Que risque un restaurant en cas de manquement ?
L'absence d'information sur les allergènes constitue une non-conformité que les services cantonaux de contrôle des denrées alimentaires peuvent relever lors d'une inspection. Les suites possibles vont de l'avertissement à des mesures administratives, sans compter le risque le plus grave : une réaction allergique chez un client, avec ses conséquences sanitaires et juridiques. Une information bien tenue n'est donc pas qu'une formalité, c'est une protection. Pour le détail des sanctions et de la procédure dans votre canton, référez-vous toujours au chimiste cantonal compétent.

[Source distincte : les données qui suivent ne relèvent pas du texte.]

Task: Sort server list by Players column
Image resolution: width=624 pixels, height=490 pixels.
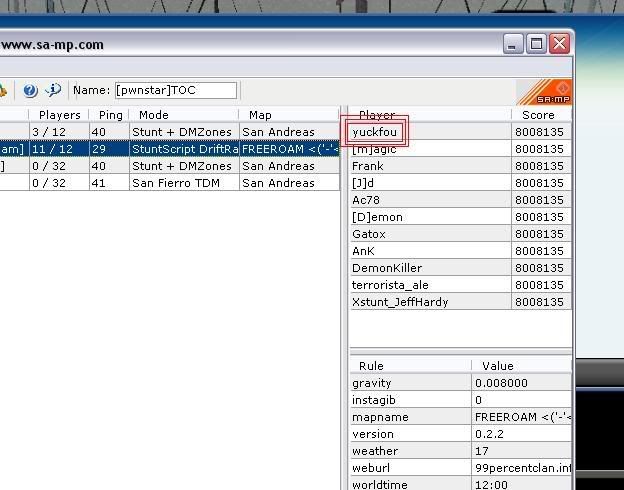Action: [x=60, y=115]
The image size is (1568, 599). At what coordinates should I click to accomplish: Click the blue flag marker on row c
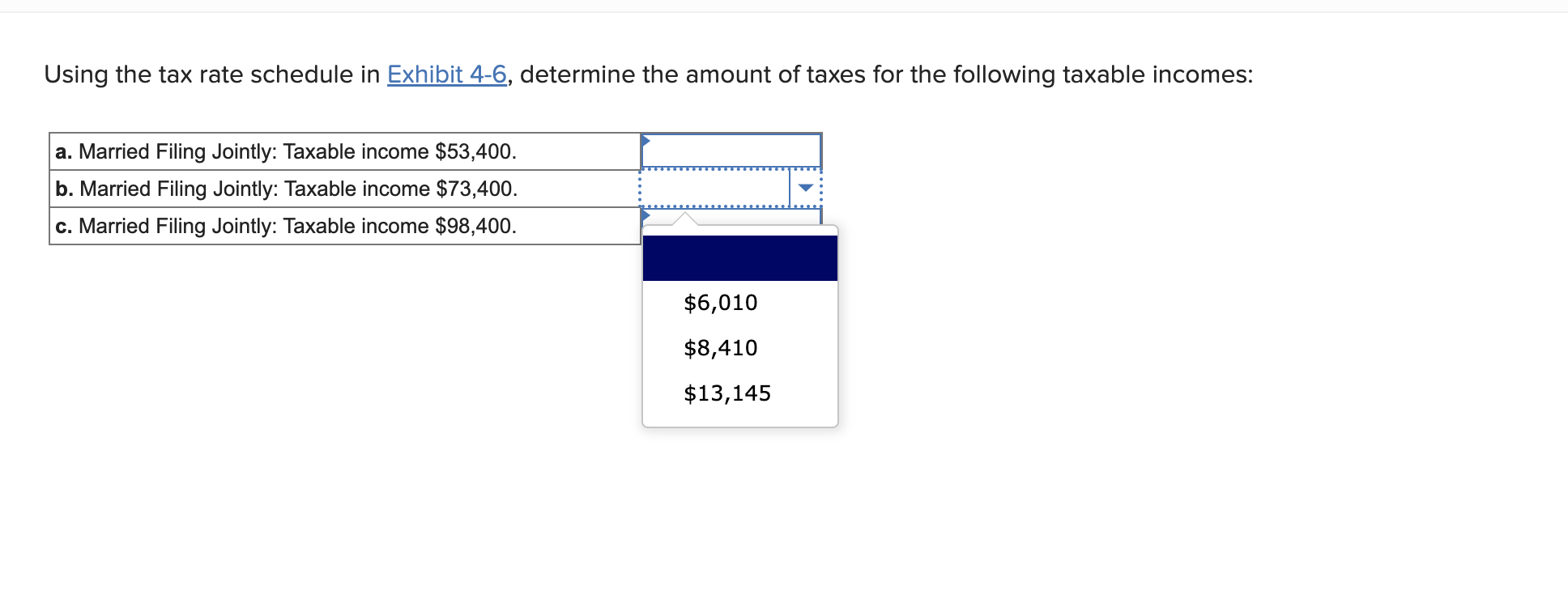646,215
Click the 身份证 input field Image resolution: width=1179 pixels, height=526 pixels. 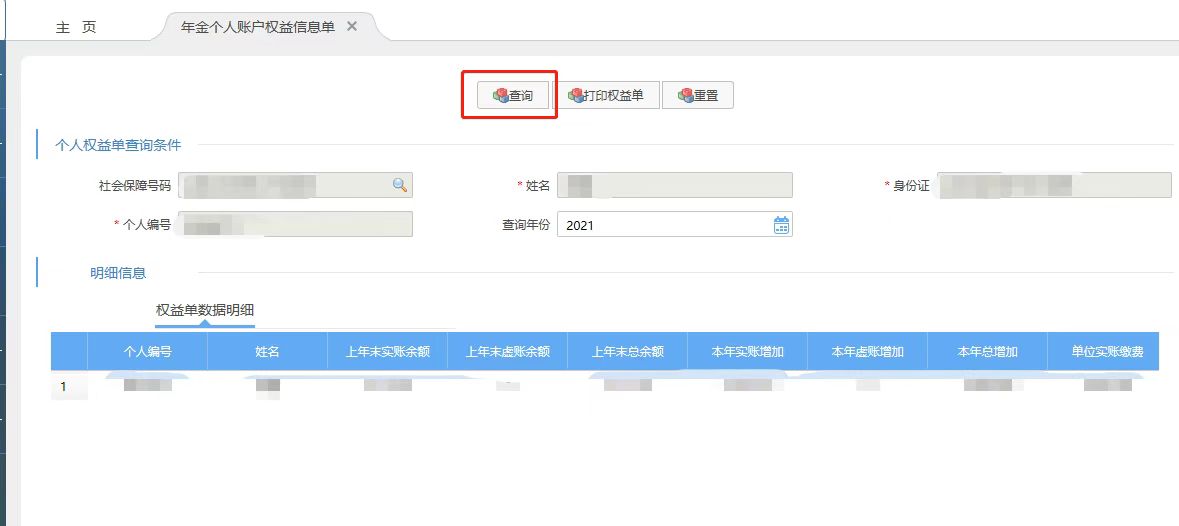(1054, 185)
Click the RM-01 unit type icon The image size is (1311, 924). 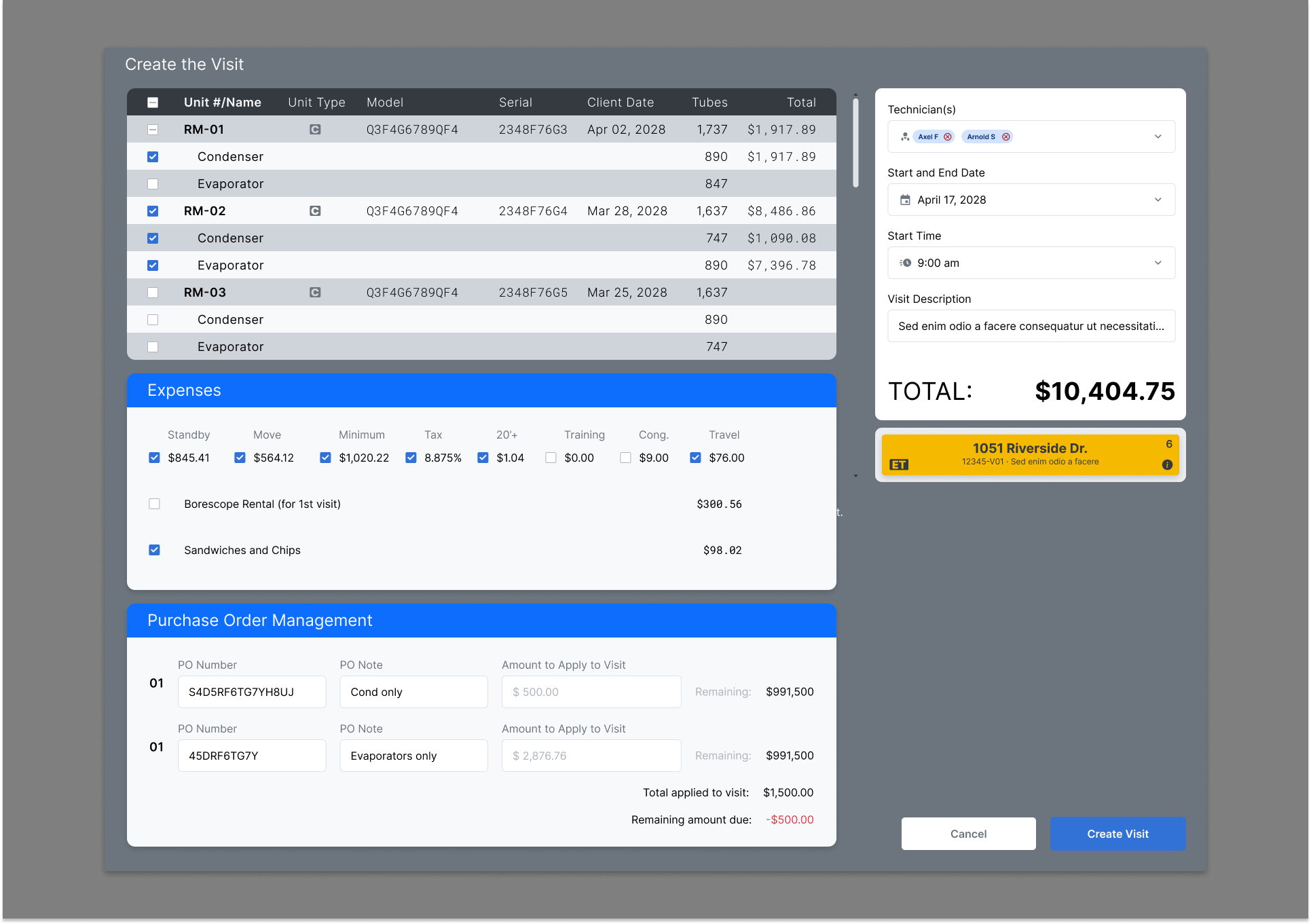[x=315, y=129]
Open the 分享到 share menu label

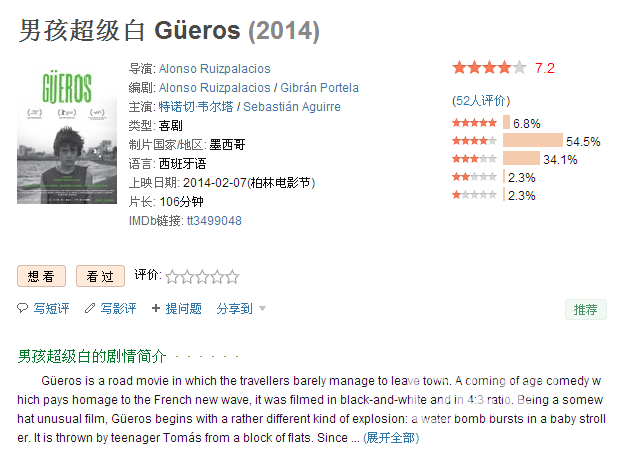point(234,308)
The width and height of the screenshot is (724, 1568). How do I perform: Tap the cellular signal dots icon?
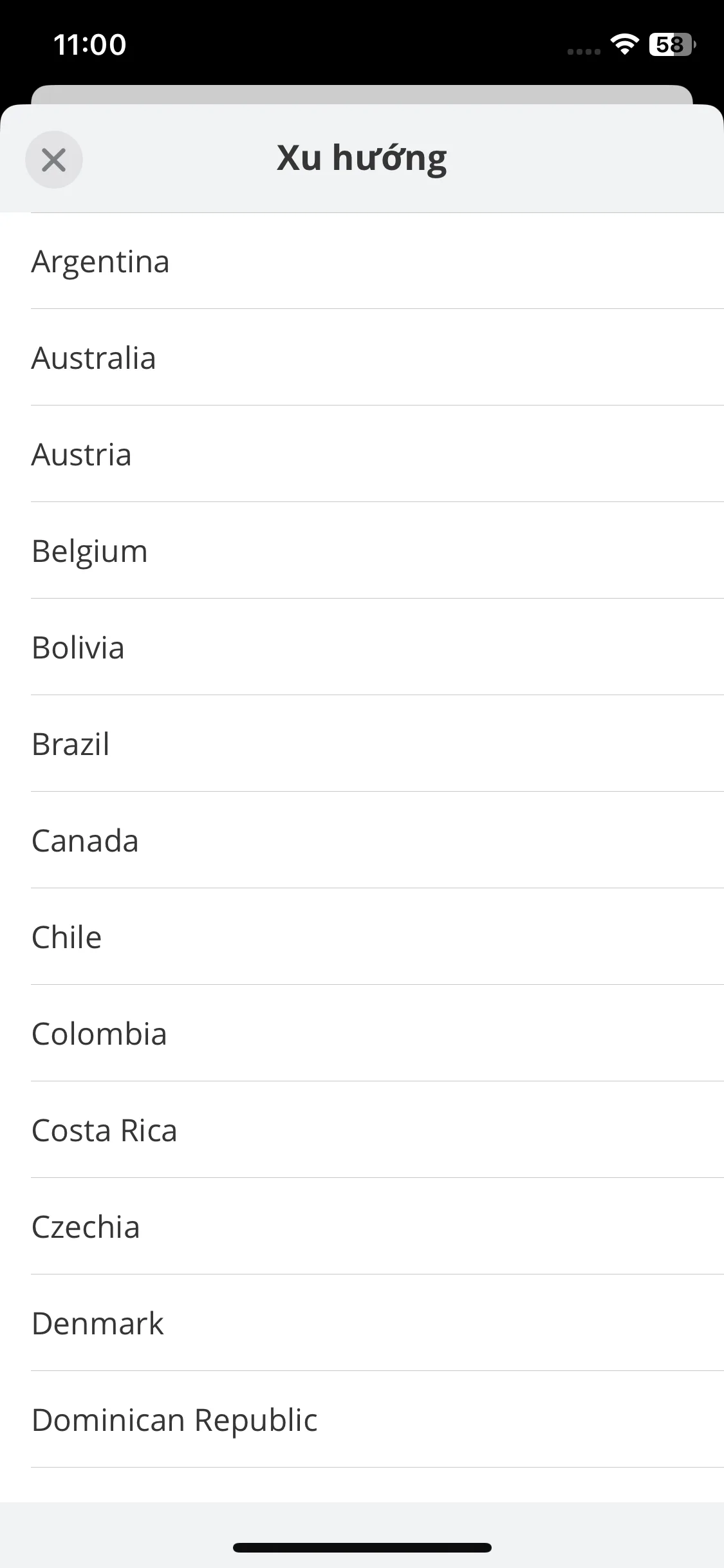click(584, 51)
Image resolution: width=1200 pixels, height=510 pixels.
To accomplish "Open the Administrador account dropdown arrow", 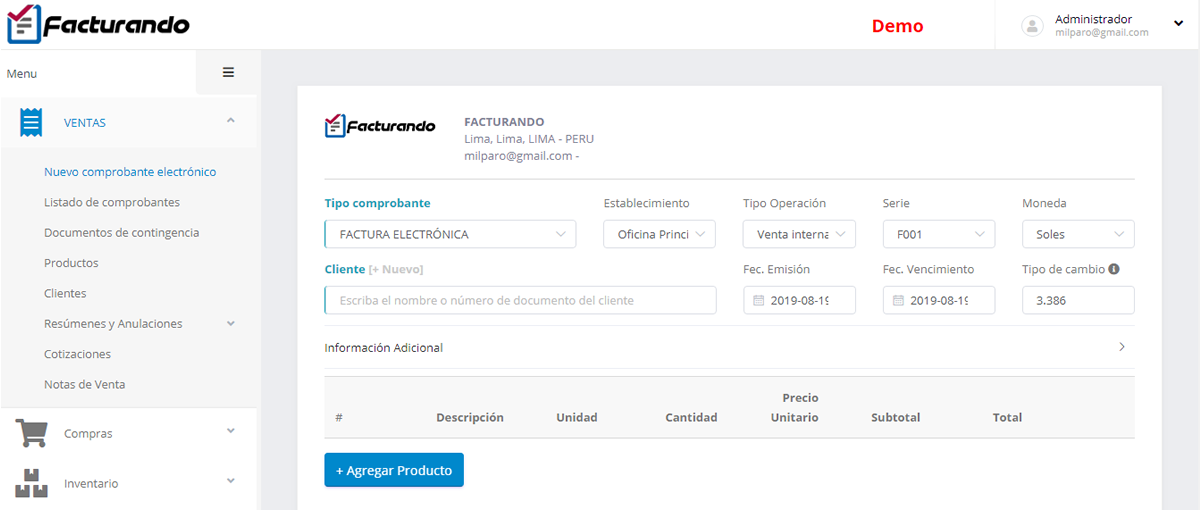I will (x=1178, y=24).
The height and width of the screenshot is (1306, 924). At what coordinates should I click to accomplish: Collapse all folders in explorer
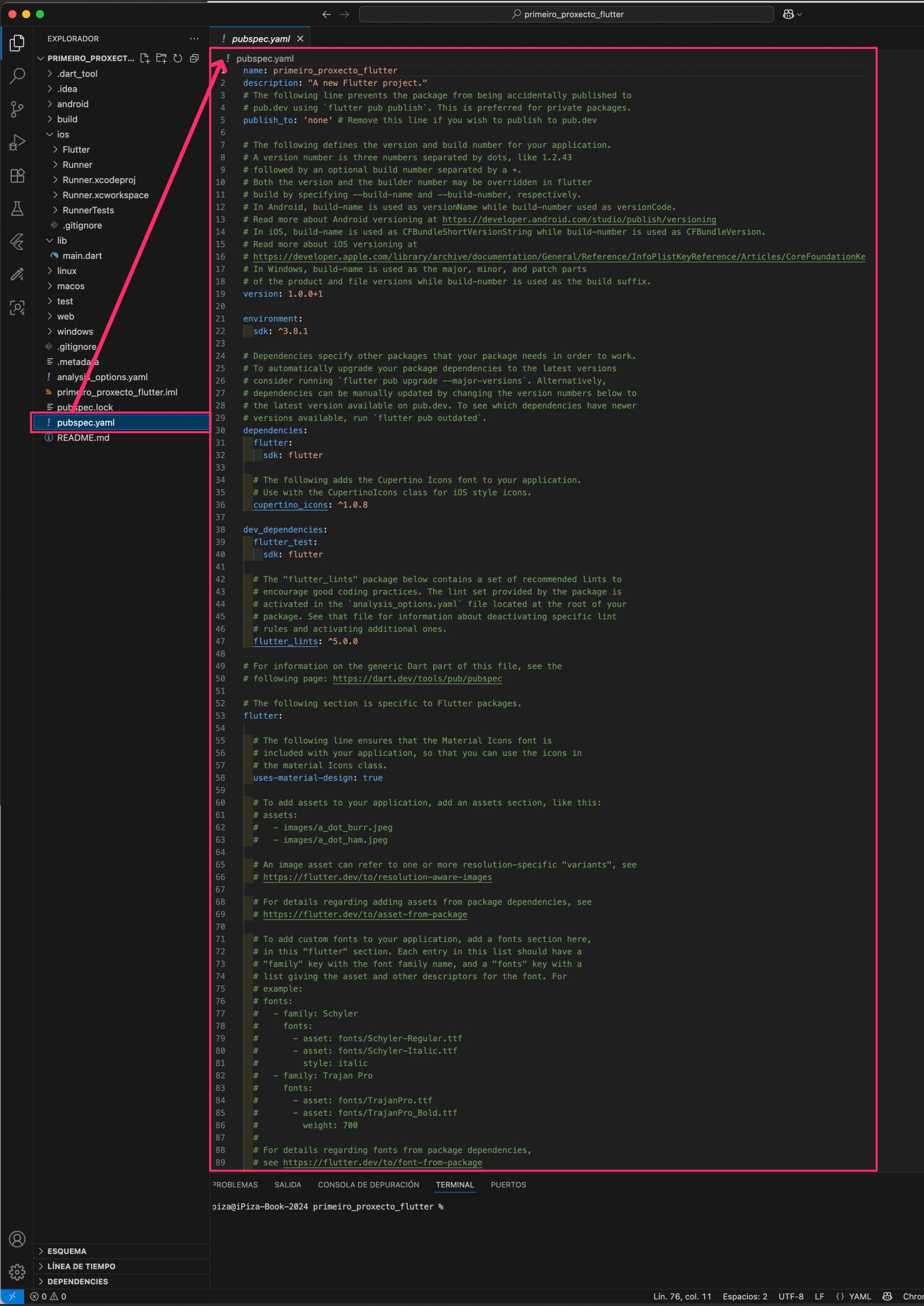pyautogui.click(x=194, y=58)
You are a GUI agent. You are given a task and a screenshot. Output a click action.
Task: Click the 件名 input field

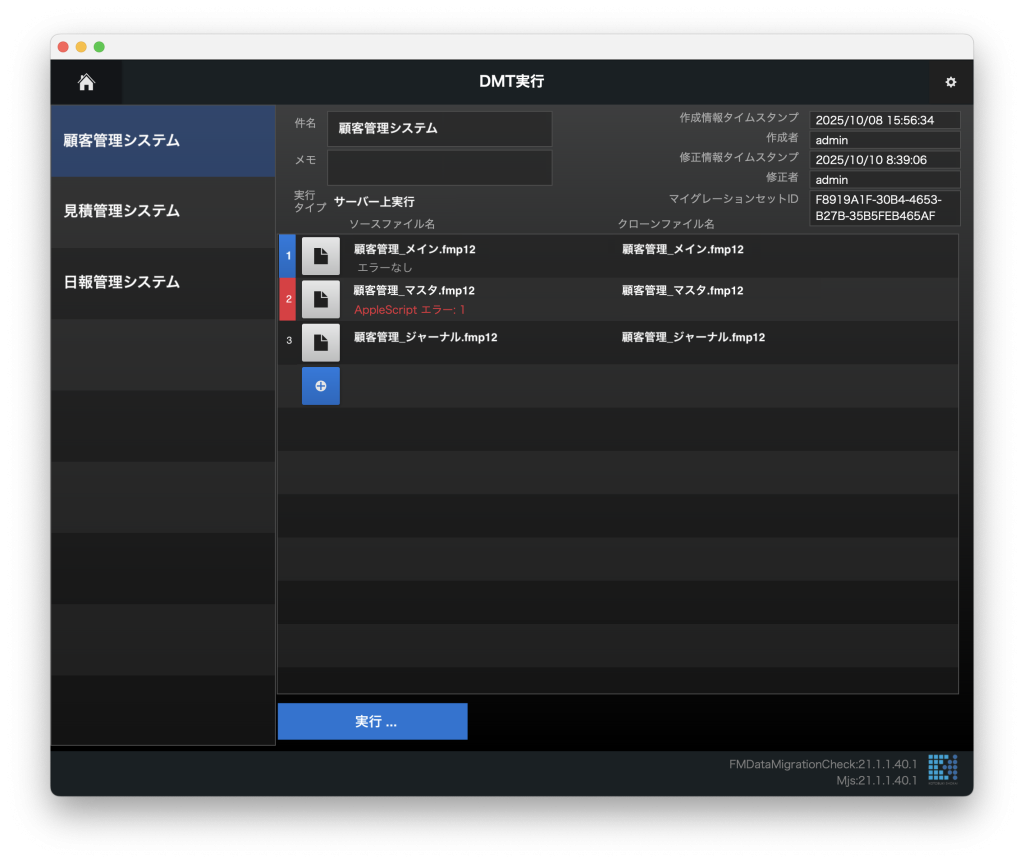(439, 129)
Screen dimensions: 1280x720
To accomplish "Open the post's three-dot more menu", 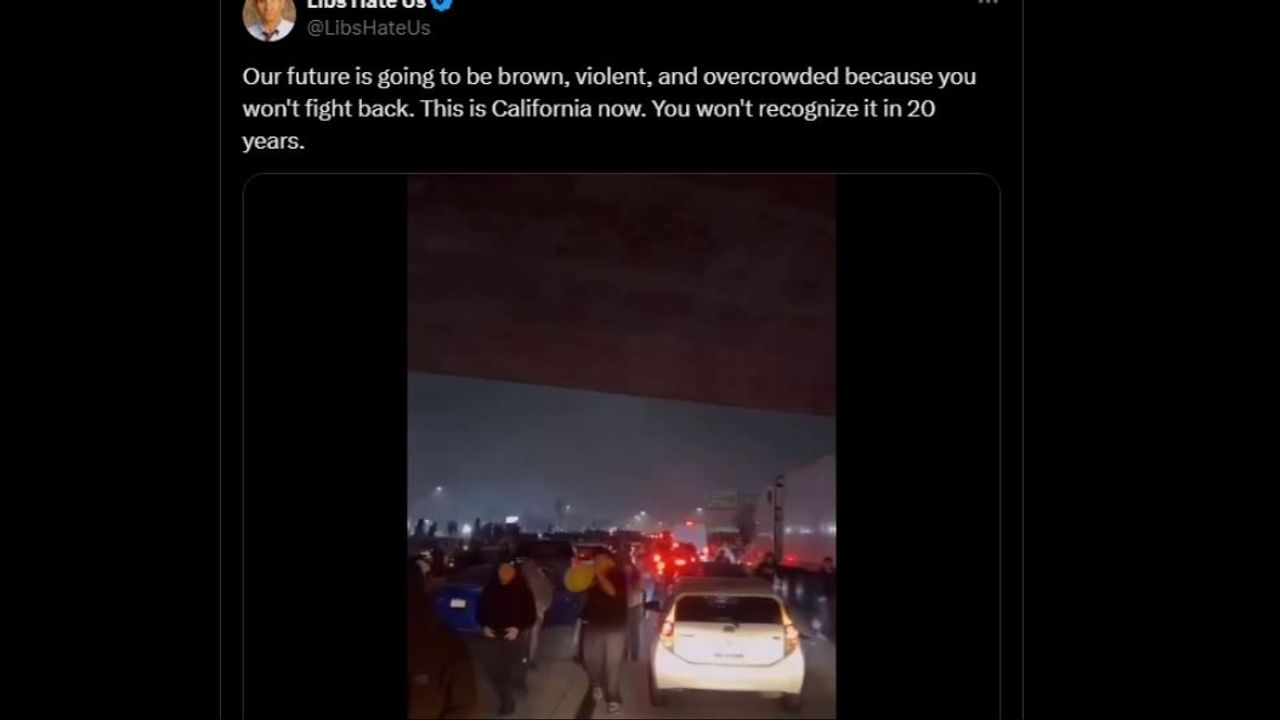I will [x=987, y=3].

Un atout commercial, pas seulement une contrainte
De plus en plus de clients à Genève, Lausanne ou Nyon choisissent leur restaurant en fonction de leurs besoins alimentaires. Afficher clairement vos allergènes, proposer des alternatives et former une équipe à l'aise sur le sujet, c'est rassurer une clientèle fidèle et souvent prescriptrice. Le sans gluten, par exemple, est devenu un vrai critère de choix : un établissement bien identifié sur ce terrain attire une demande spécifique, comme le montrent les recherches autour de où manger sans gluten à Lausanne. Bien gérée, l'information allergènes devient un argument de différenciation.
Par où commencer ?
Si vous partez de zéro, procédez dans cet ordre : créez une fiche allergènes par plat, ajoutez une mention sur votre carte renvoyant vers le personnel, briefez votre équipe, puis intégrez la mise à jour de ces fiches à chaque évolution de la carte. La conformité aux allergènes s'inscrit dans un cadre plus large que nous détaillons dans notre guide des obligations légales pour un restaurant en Suisse romande.
Mettre de l'ordre dans ces obligations prend un peu de temps au départ, mais une fois le système en place, il tourne tout seul. Et il vous libère l'esprit pour ce qui compte vraiment : faire revenir vos clients. Si vous souhaitez aussi remplir davantage votre salle pendant que vous structurez votre établissement, c'est exactement ce sur quoi nous accompagnons les restaurateurs du bassin lémanique.
Envie de remplir votre salle, sans y passer vos soirées ?
L'Agence AutoResto aide les restaurateurs du bassin lémanique à transformer leur présence en ligne en réservations concrètes.
Être recontactéQuestions fréquentes
Les allergènes doivent-ils obligatoirement figurer sur la carte du restaurant ?
Non. En Suisse, l'information sur les allergènes peut être donnée par écrit ou oralement. Si vous choisissez l'oral, vous devez afficher une mention indiquant au client qu'il peut obtenir l'information auprès du personnel, et tenir une source écrite interne à jour pour répondre avec exactitude.
Combien d'allergènes faut-il déclarer dans un restaurant en Suisse ?
Quatorze substances ou produits doivent être signalés : céréales contenant du gluten, crustacés, œufs, poissons, arachides, soja, lait, fruits à coque, céleri, moutarde, sésame, sulfites, lupin et mollusques. Cette liste est alignée sur les standards européens et reprise par l'ordonnance suisse sur l'information sur les denrées alimentaires (OIDAl).
Que risque un restaurant qui n'informe pas sur les allergènes ?
Le défaut d'information est une non-conformité relevable lors d'un contrôle des denrées alimentaires, pouvant entraîner avertissement ou mesures administratives. Le risque majeur reste une réaction allergique chez un client, avec ses conséquences sanitaires et juridiques. Vérifiez les modalités précises auprès du chimiste cantonal de votre canton.